SINGAPORE – Technology geared toward improving the transportation of temperature-sensitive cargo is better than ever. However, there was a consensus during yesterday’s pharma-focused panel discussion, “Discussing air freight operational challenges,” that there is still a long way to go before the industry catches up with the capabilities of today’s technology.

A study from Aspen Global utilized data-logging hardware on real pharma shipments to identify when and where excursions are still taking place in the supply chain, and you could probably guess the results: on airport tarmacs, along longer supply chains with connecting flights, and when cargo is stored in a warehouse without cold storage capabilities.

But even knowing where these vulnerabilities lie and having the technology available to broach them doesn’t mean the industry is beyond these challenges. Panelists – which included industry leaders representing each node of the supply chain, from shipper to airline – seemed to agree that many potentially solvable supply chain disruptions are being perpetuated not by a lack of technology, but by an unwillingness between supply chain partners to share internal data.

“What’s really important is getting the team approach,” said Frank Van Gelder, secretary general at, an organization dedicated to improving the pharma supply chain. “It’s a slow-moving process, but again, I can’t repeat this enough: it’s the mindset that has to be created.”

The lack of data flow between partners that is stunting digitalization may be rooted in the fear of the accountability that data-sharing brings, which is heightened even more in the case of transporting high-value goods like pharma. 

Nina Heinz, global head of network and quality at DHL Global Forwarding is an advocate for the benefits of digitalization of supply chains. She posed a rhetorical question to detractors of digitalization, asking: “If I may be a bit provocative, what are you scared of?”

Eddie Weygaerts, transportation manager for pharma giant Pfizer, lent some perspective. He said that, when a pharma shipment is compromised, that expense can easily be in the millions of dollars. Could this be part of why logistics parties are hesitant to rock the boat?

Weygaerts, a fellow advocate of digitalization, is open to technology rooted in preventing such occurrences, to “know where we need to assist and if there is a failure, how we can ensure next time there is no failure. That’s the only thing I’m interested in,” he said.
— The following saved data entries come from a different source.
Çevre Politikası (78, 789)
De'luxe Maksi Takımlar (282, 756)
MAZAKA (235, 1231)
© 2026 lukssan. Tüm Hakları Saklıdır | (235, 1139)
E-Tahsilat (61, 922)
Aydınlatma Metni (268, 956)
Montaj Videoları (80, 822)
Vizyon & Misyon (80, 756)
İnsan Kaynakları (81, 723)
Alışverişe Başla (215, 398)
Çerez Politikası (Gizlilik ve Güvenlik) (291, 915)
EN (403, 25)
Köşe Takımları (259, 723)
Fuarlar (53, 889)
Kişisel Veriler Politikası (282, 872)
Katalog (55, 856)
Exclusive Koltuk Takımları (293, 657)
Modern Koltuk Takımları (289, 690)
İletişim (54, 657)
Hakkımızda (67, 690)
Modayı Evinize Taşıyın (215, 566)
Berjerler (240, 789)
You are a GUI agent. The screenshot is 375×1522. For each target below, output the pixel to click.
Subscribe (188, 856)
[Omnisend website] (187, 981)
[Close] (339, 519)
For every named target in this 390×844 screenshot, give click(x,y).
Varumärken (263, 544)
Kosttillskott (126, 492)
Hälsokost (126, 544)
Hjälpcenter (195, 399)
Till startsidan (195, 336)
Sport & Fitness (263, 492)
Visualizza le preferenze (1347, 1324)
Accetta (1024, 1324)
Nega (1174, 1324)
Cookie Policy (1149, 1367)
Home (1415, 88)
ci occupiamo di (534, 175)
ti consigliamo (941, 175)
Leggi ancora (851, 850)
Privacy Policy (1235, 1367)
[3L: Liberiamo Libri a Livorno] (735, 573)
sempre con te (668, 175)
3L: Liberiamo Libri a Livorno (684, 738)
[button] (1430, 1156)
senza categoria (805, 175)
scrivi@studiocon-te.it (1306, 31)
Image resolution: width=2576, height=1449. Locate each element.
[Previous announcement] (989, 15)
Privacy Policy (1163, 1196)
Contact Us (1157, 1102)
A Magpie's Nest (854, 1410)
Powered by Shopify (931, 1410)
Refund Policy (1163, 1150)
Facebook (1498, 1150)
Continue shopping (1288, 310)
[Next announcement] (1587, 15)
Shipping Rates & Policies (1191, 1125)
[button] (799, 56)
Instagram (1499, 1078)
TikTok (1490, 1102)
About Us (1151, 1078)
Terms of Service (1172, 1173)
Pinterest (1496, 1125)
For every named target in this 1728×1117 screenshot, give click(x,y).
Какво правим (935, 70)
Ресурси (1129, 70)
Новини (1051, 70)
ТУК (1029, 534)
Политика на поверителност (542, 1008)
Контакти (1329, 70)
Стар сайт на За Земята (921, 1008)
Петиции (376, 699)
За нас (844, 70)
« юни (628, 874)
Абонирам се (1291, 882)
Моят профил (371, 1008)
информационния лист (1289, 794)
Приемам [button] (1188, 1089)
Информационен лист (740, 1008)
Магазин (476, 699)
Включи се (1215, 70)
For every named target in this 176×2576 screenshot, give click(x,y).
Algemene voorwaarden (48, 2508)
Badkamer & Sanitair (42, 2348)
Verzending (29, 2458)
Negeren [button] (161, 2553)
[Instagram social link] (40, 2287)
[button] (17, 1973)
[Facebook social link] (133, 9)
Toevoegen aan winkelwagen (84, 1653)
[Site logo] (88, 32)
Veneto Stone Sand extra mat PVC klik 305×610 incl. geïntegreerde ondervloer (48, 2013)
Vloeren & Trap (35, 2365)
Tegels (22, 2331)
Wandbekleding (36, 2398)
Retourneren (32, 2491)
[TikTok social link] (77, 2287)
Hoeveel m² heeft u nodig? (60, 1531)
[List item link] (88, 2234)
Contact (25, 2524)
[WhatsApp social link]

Ong Geok Suan, general manager of key accounts and verticals at Singapore Airlines; Winnie Pang, assistant vice president, Coolport and eCommerce air hub at SATS; and Fedor Novikov at deputy general director products at AirBridgeCargo all agreed on the benefits that sharing data could have to supply chain optimization, but attested to the notion there is not necessarily a reciprocal willingness to share data among supply chain partners.